Apart from the pictures, output all of the records exactly.

········

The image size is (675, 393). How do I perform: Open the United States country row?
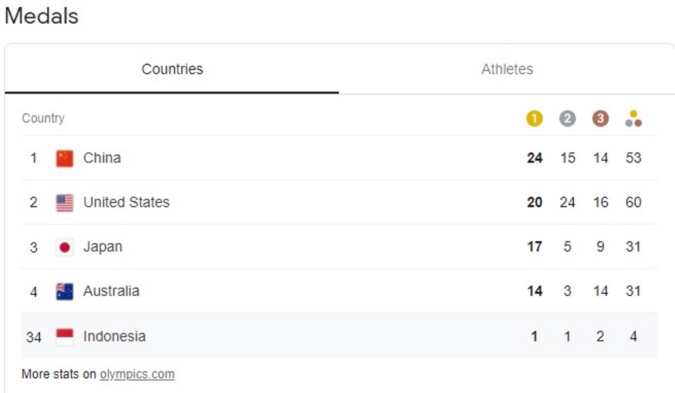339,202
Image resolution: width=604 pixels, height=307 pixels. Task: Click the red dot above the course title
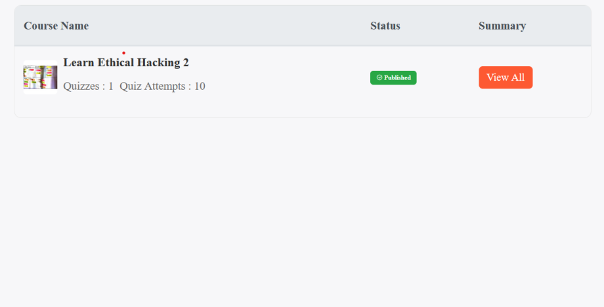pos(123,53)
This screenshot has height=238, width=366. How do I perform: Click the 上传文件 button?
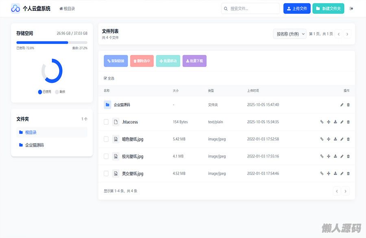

········

Task output —
The image size is (675, 393). How do I perform: Open the United States country row?
339,202
Image resolution: width=604 pixels, height=307 pixels. Task: Click the red dot above the course title
pos(123,53)
This screenshot has height=238, width=366. How do I perform: Click the 上传文件 button?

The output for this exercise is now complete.